Word and element pointing entries:
=-=-=-=-=

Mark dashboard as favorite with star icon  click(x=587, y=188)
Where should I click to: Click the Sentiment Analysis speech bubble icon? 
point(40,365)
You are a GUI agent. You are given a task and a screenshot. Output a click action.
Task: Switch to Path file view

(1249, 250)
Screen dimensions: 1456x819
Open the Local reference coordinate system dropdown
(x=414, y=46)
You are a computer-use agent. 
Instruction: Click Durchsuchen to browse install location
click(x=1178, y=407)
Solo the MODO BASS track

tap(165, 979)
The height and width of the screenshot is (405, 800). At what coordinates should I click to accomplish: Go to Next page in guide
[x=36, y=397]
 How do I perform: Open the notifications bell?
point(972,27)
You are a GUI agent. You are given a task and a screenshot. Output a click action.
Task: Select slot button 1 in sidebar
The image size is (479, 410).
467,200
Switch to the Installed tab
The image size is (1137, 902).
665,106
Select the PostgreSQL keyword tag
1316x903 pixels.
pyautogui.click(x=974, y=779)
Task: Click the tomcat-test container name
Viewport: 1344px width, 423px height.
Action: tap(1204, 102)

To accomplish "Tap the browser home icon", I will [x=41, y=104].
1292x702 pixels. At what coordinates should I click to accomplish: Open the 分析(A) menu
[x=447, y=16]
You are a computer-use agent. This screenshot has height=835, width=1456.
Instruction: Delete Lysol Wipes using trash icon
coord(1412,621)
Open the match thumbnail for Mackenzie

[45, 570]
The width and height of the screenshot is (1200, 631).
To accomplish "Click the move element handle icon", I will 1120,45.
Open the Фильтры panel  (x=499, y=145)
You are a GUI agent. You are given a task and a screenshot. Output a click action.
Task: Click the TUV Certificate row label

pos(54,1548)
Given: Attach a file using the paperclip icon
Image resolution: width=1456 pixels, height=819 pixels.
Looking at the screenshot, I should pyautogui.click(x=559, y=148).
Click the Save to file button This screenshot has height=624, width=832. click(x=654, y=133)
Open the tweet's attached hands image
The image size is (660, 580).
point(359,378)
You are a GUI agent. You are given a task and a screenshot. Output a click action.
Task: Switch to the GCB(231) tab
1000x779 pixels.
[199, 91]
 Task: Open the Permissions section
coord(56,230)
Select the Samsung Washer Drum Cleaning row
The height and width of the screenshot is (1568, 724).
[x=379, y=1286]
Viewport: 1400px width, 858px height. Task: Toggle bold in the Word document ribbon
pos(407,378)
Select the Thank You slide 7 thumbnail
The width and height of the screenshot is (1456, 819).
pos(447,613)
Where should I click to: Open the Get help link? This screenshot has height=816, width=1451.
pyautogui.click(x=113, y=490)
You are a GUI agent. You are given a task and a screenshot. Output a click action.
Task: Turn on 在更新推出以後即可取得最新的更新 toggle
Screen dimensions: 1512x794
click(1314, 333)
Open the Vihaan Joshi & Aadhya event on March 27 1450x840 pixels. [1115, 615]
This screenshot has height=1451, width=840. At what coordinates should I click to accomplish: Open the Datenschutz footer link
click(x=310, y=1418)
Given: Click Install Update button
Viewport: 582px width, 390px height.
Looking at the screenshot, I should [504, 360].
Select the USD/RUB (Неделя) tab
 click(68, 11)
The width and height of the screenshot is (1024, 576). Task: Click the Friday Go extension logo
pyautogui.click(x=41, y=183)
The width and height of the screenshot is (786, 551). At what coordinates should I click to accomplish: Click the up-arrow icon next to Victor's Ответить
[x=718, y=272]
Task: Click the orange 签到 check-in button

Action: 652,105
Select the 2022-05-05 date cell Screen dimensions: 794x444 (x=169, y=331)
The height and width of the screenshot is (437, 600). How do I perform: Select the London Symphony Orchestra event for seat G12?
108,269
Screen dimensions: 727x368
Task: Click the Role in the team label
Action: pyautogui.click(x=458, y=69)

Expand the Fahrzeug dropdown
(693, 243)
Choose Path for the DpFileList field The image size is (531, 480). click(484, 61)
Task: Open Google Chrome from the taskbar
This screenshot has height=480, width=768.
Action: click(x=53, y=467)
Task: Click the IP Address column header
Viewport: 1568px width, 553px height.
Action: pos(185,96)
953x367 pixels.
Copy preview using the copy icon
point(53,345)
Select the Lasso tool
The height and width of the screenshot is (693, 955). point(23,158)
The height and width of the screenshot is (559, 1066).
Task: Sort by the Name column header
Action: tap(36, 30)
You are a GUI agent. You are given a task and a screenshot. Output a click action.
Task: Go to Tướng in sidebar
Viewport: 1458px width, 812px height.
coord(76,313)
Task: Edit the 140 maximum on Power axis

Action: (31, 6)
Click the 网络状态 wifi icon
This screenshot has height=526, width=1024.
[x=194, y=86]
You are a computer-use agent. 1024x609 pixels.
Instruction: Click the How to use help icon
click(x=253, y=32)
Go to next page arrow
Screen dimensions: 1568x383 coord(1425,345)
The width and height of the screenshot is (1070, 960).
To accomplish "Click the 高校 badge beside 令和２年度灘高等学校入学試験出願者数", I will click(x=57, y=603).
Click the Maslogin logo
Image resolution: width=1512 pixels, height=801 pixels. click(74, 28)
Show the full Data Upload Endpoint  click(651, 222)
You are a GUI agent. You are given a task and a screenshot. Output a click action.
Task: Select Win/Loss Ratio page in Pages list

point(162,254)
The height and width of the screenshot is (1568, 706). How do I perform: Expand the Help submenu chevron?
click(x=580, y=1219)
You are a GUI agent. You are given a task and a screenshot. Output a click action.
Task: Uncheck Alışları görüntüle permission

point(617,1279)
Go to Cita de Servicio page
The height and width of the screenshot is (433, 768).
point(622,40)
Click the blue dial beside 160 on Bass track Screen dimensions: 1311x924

=-=-=-=-=

What you need to do:
Copy out the data word for word, everything from the line containing "Given: Click Install Update button" down to the line containing "[x=718, y=272]", both included.

Written solution:
Given: Click Install Update button
Viewport: 582px width, 390px height.
Looking at the screenshot, I should [504, 360].
Select the USD/RUB (Неделя) tab
 click(68, 11)
The width and height of the screenshot is (1024, 576). Task: Click the Friday Go extension logo
pyautogui.click(x=41, y=183)
The width and height of the screenshot is (786, 551). At what coordinates should I click to accomplish: Click the up-arrow icon next to Victor's Ответить
[x=718, y=272]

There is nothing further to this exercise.